## The task
Every entry below needs to be copied exactly.

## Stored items
________________________
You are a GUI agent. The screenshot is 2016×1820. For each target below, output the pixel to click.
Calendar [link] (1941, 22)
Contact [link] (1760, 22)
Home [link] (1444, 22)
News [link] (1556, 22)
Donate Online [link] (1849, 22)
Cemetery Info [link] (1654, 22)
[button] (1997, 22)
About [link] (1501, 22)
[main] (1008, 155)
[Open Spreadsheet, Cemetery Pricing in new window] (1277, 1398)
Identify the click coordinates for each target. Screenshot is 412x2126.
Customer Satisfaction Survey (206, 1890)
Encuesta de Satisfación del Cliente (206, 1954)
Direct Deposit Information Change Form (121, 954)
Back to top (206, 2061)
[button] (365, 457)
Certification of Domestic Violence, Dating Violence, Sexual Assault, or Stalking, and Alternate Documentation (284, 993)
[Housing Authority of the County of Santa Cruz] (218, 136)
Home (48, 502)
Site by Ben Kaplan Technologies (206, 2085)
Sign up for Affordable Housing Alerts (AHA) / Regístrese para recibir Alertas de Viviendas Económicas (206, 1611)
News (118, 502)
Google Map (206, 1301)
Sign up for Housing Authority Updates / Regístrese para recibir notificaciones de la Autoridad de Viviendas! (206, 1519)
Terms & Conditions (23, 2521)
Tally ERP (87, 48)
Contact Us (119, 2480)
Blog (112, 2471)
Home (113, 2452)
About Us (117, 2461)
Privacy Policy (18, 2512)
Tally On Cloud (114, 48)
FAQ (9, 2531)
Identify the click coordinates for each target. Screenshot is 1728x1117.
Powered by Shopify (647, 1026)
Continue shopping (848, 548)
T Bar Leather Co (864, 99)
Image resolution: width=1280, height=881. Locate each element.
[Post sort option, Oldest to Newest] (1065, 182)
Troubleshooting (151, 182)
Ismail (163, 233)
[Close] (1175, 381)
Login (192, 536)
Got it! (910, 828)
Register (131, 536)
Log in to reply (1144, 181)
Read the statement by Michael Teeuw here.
________________________
## Solved exercise
You are a GUI agent. The screenshot is 2016×1820. For each target below, output the pixel to click.
Calendar [link] (1941, 22)
Contact [link] (1760, 22)
Home [link] (1444, 22)
News [link] (1556, 22)
Donate Online [link] (1849, 22)
Cemetery Info [link] (1654, 22)
[button] (1997, 22)
About [link] (1501, 22)
[main] (1008, 155)
[Open Spreadsheet, Cemetery Pricing in new window] (1277, 1398)
Identify the click coordinates for each target. Screenshot is 412x2126.
Customer Satisfaction Survey (206, 1890)
Encuesta de Satisfación del Cliente (206, 1954)
Direct Deposit Information Change Form (121, 954)
Back to top (206, 2061)
[button] (365, 457)
Certification of Domestic Violence, Dating Violence, Sexual Assault, or Stalking, and Alternate Documentation (284, 993)
[Housing Authority of the County of Santa Cruz] (218, 136)
Home (48, 502)
Site by Ben Kaplan Technologies (206, 2085)
Sign up for Affordable Housing Alerts (AHA) / Regístrese para recibir Alertas de Viviendas Económicas (206, 1611)
News (118, 502)
Google Map (206, 1301)
Sign up for Housing Authority Updates / Regístrese para recibir notificaciones de la Autoridad de Viviendas! (206, 1519)
Terms & Conditions (23, 2521)
Tally ERP (87, 48)
Contact Us (119, 2480)
Blog (112, 2471)
Home (113, 2452)
About Us (117, 2461)
Privacy Policy (18, 2512)
Tally On Cloud (114, 48)
FAQ (9, 2531)
Identify the click coordinates for each target. Screenshot is 1728x1117.
Powered by Shopify (647, 1026)
Continue shopping (848, 548)
T Bar Leather Co (864, 99)
Image resolution: width=1280, height=881. Locate each element.
[Post sort option, Oldest to Newest] (1065, 182)
Troubleshooting (151, 182)
Ismail (163, 233)
[Close] (1175, 381)
Login (192, 536)
Got it! (910, 828)
Register (131, 536)
Log in to reply (1144, 181)
Read the statement by Michael Teeuw here.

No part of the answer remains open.